::: Exercise materials

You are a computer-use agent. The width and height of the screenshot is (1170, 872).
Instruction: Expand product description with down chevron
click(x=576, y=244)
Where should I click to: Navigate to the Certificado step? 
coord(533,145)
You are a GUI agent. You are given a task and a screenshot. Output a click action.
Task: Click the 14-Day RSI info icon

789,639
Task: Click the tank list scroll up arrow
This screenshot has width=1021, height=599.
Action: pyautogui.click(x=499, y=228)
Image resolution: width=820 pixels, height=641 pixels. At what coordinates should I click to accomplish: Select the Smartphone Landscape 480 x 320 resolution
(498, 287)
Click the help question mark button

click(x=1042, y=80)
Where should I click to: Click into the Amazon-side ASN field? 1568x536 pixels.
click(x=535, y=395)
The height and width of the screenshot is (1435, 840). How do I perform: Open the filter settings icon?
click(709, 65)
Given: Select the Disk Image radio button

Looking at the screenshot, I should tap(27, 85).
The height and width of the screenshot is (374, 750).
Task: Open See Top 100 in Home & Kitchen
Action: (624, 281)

::::::

Word for word, output all of the material.

You are a computer-use agent. The width and height of the screenshot is (1170, 872).
Instruction: Expand product description with down chevron
click(x=576, y=244)
Where should I click to: Navigate to the Certificado step? 
coord(533,145)
You are a GUI agent. You are given a task and a screenshot. Output a click action.
Task: Click the 14-Day RSI info icon

789,639
Task: Click the tank list scroll up arrow
This screenshot has width=1021, height=599.
Action: pyautogui.click(x=499, y=228)
Image resolution: width=820 pixels, height=641 pixels. At what coordinates should I click to accomplish: Select the Smartphone Landscape 480 x 320 resolution
(498, 287)
Click the help question mark button

click(x=1042, y=80)
Where should I click to: Click into the Amazon-side ASN field? 1568x536 pixels.
click(x=535, y=395)
The height and width of the screenshot is (1435, 840). How do I perform: Open the filter settings icon?
click(709, 65)
Given: Select the Disk Image radio button

Looking at the screenshot, I should tap(27, 85).
The height and width of the screenshot is (374, 750).
Task: Open See Top 100 in Home & Kitchen
Action: (624, 281)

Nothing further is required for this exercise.